Initialement passée sous contrôle des Wazalendo, la zone est de nouveau tombée entre les mains de l’AFC-M23 aux environs de 17 heures, après de violents combats.
Dans la même soirée, des éléments Wazalendo, délogés de Chambombo, ont été aperçus sur les collines surplombant les localités de Bishaka et Kabunga, dans le village de Kusisa, toujours en groupement de Ziralo.
Les habitants de Chambombo, Bishaka et Kabunga, qui tentaient de regagner leurs milieux, ont été contraints de fuir à nouveau vers Shanje, dans le village de Lowa-Numbi (groupement de Buzi).
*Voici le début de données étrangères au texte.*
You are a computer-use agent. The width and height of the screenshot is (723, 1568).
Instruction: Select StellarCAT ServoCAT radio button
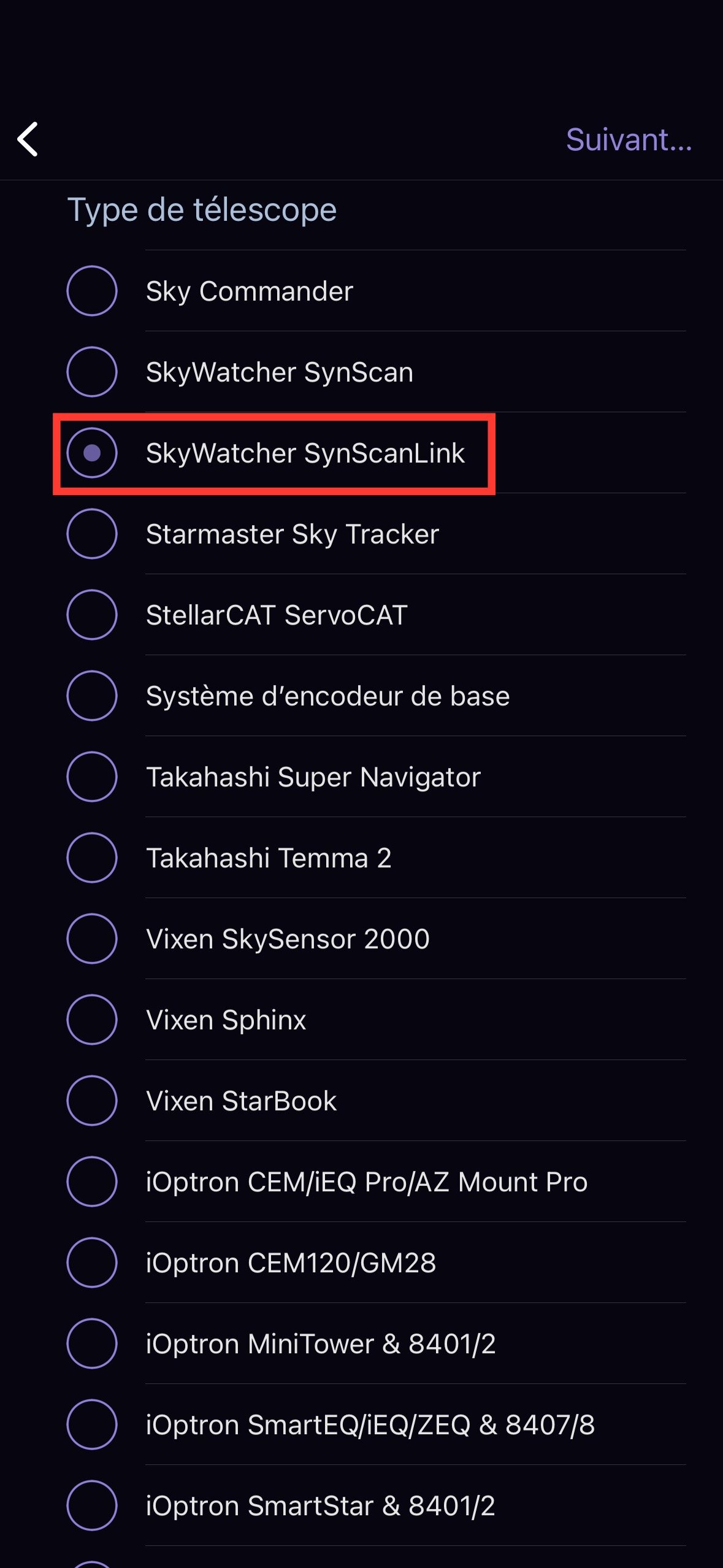(92, 615)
Une zone qui, elle aussi, reste plongée dans la peur face à l’évolution de la situation sécuritaire.
Par ailleurs, plusieurs habitations de civils ont été incendiées sur l’axe Bunje-Katale, notamment dans les villages de Bunje et Nyalugusha, lors des affrontements entre les parties belligérantes.
Ce mardi 14 avril 2026, la tension demeure vive sur plusieurs axes stratégiques, notamment à Katasomwa, ainsi que dans les localités de Nyawaronga et Nyamugari (groupement de Mubuku), sans oublier Mwamiidjwi en groupement de Ziralo.
Face à cette insécurité persistante, toutes les écoles du groupement de Ziralo sont restées fermées. La société civile redoute une année blanche pour les élèves et étudiants, si aucune solution rapide n’est trouvée pour stabiliser la zone.
En attendant, des milliers de déplacés issus de plusieurs localités, dont Brazza, Bushege, Kasuru, Lulamba, Kashebere, Ruchuro, Kirambo/Rangira, Mutale, Matutira, Bunje, Buimba, Bunyangungu, Tushunguti et Charamba, vivent dans des conditions précaires dans des zones de refuge comme Lulambo et Biriko, en groupement de Waloa Loanda, territoire de Walikale (Nord-Kivu).
La société civile dénonce l’absence d’assistance humanitaire suffisante alors que les besoins deviennent de plus en plus urgents.
Cette alerte intervient alors que des discussions impliquant certaines parties au conflit auraient récemment repris en Suisse, suscitant des attentes quant à une éventuelle désescalade sur le terrain.